Une conférence s'est déroulée ce samedi à Rio de l'Estuaire en présence des trois triumvirs et de cinq représentants des exécutifs régionaux. Le Triumvirat souhaiterait l'édiction d'une législation anti-pègre applicable à l'ensemble du territoire national pour améliorer la lutte contre le phénomène. Dans le Pays Landrin, région particulièrement concernée par le problème, Gianluca Ramapopi, président de la Guilde, a refusé de participer à l'événement, dénonçant "une stigmatisation des siliquéens d'ascendance landrine" et demandant "[aux] triumvirs de nettoyer devant leur porte", accusant l'administration de l'État d'être "une organisation opaque au pouvoir démesuré".

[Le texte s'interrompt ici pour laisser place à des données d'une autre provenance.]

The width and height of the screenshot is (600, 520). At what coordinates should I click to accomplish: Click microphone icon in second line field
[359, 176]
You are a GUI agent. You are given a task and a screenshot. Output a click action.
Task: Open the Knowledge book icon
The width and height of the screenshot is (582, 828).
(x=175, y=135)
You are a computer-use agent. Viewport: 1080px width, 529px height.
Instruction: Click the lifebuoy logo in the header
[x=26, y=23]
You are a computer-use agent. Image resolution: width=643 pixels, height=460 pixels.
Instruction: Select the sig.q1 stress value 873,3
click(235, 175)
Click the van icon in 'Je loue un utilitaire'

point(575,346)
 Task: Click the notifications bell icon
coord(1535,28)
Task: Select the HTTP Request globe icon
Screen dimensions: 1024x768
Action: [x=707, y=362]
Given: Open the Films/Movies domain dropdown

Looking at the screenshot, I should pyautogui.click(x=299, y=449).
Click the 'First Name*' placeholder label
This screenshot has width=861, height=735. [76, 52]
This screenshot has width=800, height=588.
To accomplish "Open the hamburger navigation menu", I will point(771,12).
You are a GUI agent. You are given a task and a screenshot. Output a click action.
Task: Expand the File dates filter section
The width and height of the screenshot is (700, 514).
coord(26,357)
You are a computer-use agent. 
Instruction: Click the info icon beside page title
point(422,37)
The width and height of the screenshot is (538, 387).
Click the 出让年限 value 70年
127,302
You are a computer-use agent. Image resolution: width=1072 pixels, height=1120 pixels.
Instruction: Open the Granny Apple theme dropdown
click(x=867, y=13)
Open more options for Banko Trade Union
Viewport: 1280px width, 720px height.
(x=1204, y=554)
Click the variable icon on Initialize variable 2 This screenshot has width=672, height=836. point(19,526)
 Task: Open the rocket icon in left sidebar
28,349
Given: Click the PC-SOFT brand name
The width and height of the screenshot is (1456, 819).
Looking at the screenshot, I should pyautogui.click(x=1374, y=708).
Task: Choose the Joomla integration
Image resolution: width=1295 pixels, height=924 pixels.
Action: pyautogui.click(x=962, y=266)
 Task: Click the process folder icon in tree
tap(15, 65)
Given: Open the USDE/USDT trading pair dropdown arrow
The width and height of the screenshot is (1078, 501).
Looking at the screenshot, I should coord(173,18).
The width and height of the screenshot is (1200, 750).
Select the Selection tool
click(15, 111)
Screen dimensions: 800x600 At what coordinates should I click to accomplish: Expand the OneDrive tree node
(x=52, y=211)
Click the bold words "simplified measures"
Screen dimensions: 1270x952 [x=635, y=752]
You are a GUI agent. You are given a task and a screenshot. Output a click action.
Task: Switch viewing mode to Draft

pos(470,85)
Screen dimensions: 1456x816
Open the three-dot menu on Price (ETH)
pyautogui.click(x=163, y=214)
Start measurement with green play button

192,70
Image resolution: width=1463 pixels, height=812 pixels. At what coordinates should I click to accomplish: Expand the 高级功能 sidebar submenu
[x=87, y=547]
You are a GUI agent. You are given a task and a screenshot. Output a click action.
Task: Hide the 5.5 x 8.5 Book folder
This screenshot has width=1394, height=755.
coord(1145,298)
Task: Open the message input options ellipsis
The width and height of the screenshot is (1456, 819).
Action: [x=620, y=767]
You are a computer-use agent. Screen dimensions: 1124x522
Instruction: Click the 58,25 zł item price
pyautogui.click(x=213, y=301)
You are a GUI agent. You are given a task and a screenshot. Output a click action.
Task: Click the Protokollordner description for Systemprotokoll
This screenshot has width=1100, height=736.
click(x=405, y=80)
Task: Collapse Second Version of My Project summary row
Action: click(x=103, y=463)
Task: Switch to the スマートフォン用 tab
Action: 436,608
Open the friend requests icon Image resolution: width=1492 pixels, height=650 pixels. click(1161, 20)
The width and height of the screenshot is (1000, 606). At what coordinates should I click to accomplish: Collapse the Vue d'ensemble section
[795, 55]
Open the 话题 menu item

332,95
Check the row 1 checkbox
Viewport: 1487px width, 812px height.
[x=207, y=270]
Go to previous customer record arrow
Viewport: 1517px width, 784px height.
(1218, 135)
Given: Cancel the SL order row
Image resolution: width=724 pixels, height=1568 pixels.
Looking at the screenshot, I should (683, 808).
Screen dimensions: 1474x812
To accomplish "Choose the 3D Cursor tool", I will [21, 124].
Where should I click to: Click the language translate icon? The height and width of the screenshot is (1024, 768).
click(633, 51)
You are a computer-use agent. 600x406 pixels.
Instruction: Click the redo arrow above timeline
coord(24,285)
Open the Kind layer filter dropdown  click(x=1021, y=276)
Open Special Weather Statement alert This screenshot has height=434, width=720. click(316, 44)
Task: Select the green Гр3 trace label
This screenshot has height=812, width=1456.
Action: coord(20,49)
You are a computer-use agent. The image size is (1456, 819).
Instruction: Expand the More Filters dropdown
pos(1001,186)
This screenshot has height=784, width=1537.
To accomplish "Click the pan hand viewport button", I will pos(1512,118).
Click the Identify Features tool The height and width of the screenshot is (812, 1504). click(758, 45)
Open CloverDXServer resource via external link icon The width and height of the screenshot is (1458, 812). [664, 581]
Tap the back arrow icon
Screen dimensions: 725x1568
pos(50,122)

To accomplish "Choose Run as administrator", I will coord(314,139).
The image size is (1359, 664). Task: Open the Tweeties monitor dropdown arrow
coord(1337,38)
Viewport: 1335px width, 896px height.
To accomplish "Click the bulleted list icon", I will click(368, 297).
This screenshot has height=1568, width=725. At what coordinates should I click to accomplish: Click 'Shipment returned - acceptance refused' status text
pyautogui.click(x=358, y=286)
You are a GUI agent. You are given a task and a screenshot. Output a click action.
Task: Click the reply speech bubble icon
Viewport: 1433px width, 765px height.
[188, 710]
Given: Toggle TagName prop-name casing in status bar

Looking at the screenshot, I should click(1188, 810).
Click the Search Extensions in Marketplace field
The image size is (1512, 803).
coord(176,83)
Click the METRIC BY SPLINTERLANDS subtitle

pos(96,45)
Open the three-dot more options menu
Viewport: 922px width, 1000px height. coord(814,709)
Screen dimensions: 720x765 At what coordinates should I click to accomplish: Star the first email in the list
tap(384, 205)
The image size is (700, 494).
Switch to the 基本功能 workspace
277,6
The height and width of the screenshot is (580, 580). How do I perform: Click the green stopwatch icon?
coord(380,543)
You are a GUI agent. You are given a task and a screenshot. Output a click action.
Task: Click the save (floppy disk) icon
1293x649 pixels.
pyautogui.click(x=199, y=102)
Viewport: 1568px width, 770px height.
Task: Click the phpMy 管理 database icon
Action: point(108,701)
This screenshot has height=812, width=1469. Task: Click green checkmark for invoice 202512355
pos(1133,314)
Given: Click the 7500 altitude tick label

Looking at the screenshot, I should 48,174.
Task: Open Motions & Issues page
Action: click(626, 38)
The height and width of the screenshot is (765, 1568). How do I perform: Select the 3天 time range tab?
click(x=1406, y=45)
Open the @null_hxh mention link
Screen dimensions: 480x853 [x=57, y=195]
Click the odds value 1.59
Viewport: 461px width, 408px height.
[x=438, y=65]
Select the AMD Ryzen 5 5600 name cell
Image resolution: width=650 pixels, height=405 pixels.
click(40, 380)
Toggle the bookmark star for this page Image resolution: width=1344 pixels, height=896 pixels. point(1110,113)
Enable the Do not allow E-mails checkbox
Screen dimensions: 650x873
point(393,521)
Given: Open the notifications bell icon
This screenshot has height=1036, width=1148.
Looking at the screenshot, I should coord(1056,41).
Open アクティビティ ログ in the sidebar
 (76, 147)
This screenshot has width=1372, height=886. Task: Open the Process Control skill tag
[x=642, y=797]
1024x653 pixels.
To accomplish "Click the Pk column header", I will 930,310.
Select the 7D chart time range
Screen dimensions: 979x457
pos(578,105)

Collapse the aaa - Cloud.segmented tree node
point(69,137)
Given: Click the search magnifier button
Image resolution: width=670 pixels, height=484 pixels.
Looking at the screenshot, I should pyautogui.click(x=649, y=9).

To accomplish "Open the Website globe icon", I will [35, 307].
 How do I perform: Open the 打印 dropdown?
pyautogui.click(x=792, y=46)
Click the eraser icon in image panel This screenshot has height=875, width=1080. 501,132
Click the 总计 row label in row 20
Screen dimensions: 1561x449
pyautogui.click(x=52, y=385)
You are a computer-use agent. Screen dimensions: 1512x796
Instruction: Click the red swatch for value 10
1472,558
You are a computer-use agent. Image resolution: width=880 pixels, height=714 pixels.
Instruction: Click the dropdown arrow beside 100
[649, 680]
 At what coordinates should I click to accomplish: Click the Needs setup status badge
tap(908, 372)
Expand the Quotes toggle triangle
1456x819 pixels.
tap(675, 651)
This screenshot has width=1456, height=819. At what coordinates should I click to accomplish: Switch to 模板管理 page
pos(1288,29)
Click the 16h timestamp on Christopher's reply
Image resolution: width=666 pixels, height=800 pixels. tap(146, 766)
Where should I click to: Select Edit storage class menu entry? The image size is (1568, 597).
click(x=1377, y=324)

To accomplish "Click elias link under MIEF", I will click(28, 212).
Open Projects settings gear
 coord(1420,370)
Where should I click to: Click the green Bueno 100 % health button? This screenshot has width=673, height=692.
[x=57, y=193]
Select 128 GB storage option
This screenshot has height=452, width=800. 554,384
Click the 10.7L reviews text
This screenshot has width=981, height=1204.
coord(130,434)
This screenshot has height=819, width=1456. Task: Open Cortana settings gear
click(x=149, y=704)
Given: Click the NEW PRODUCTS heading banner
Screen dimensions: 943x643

Firmino Costa et Anselmo Martinez, les deux triumvirs élus sur des programmes anti-pègre, ne comptent pas en rester là et ont missionné des juristes pour mettre au point ledit arsenal législatif. "Sous trois mois, des annonces seront faites et dans 15 mois, un premier bilan sera tiré. À ce moment-là, nous publierons en transparence les résultats et pourront ainsi comparer la situation entre les régions qui ont accepté de jouer le jeu, et celles qui ont préféré refuser l'obstacle", prévient Firmino Costa.
Anselmo Martinez n'a pas souhaité faire de commentaire, mais ses rapports avec le clan Ramapopi et sa protégée Fia Savoldelli (candidate malheureuse aux élections) sont mauvais. Il se dit en privé que le triumvir entend saper l'autorité du président de la Guilde avec la bénédiction du monarque Vittorio IV Podestat, jamais à court de malice pour fragiliser ce "pouvoir alternatif de Podestavre".